Effect of emodin on proliferation inhibition and apoptosis induction in leukemic K562 cells.
- Author:
Zhi-Hong ZHENG
1
;
Jian-Da HU
;
Ying-Yu CHEN
;
Xiao-Lan LIAN
;
He-Yong ZHENG
;
Jing ZHENG
;
Min-Hui LIN
Author Information
1. Fujian Institute of Hematology, Union Hospital, Fujian Medical University, Fuzhou 350001, Fujian Province, China.

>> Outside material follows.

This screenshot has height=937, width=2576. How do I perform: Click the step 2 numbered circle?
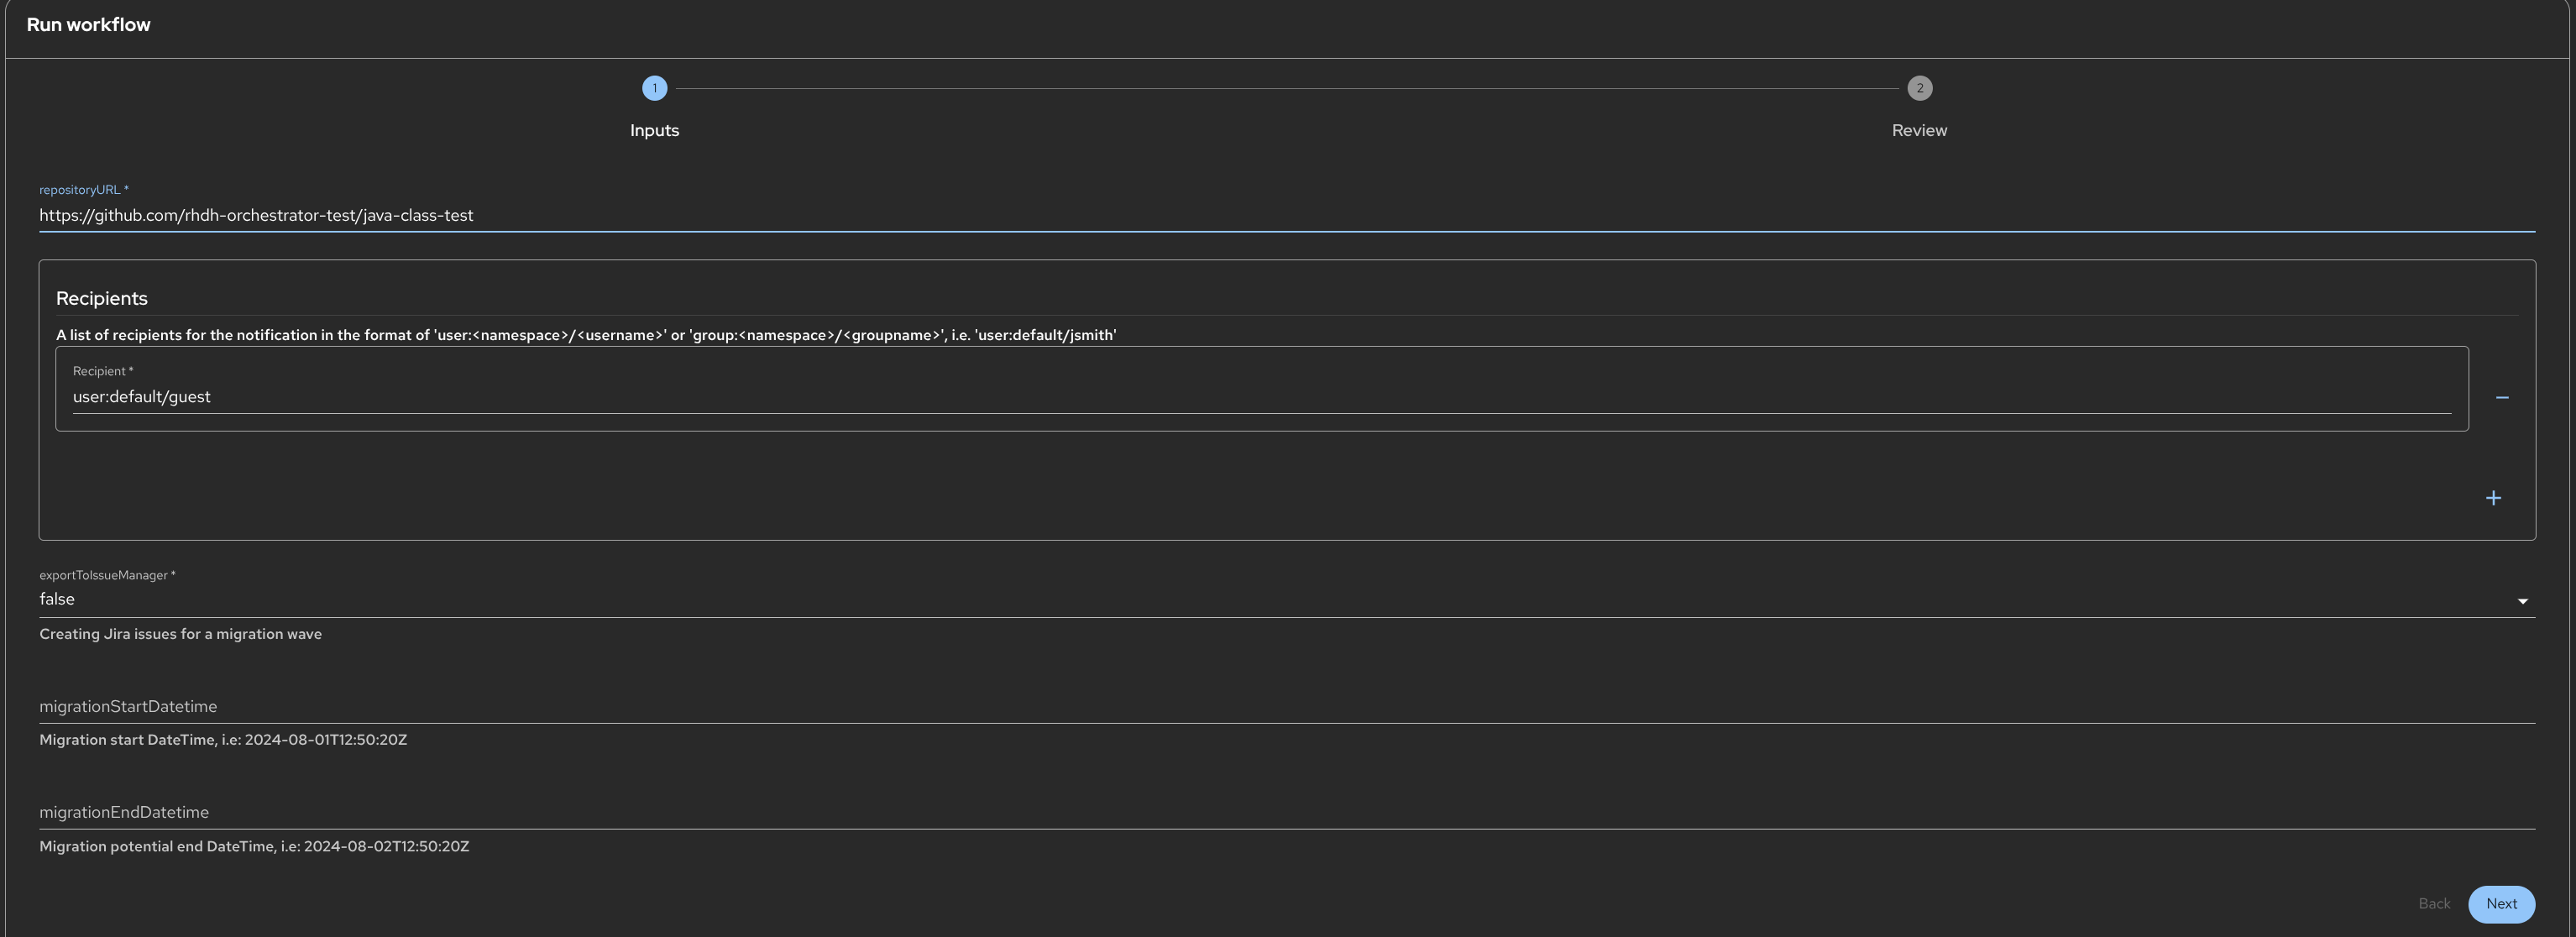click(x=1919, y=88)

- Publication Type:Journal Article
- MeSH:
Apoptosis;
drug effects;
Caspase 3;
metabolism;
Cell Proliferation;
drug effects;
Emodin;
pharmacology;
Fusion Proteins, bcr-abl;
metabolism;
Gene Expression Regulation, Leukemic;
Humans;
K562 Cells;
Phosphorylation;
Poly(ADP-ribose) Polymerases;
metabolism
- From:
Journal of Experimental Hematology
2009;17(6):1434-1438
- CountryChina
- Language:Chinese
-
Abstract:
The study was aimed to investigate the effects of emodin on proliferation inhibition and apoptosis induction in human chronic myeloid leukemia cell line K562 cells, and to explore the role of P210 protein and activation of caspase 3 in these processes. K562 cells were exposed to emodin at different doses. The proliferation inhibition was detected by MTT assay and colony formation test. The ability of emodin to induce apoptosis and DNA fragmentation were examined by flow cytometry. The expressions of P210, procaspase-3 and PARP protein were determined by Western blot. The results indicated that the emodin remarkably inhibited the K562 cell proliferation, with IC(50) value of 38.25 micromol/L after treatment for 48 hours. Meanwhile induced apoptosis, Annexin V-FITC positive cells, sub-G(1) apoptotic peak and DNA fragmentation in K562 cells confirmed that emodin induced apoptosis in K562 cells in dose-dependent manner. Western blot results showed that emodin inhibited phosphorylation of P210 protein in K562 cells and down-regulated the expression levels of P210. The procaspase-3 level in treated K562 cells decreased with increased expressions of PARP in time-dependent manner. It is concluded that the emodin efficiently inhibits growth and induces apoptosis of K562 cells, while the inhibition of phosphorylation of P210 protein, down-regulation of P210 protein expression and activation of caspase-3 may be involved in these processes.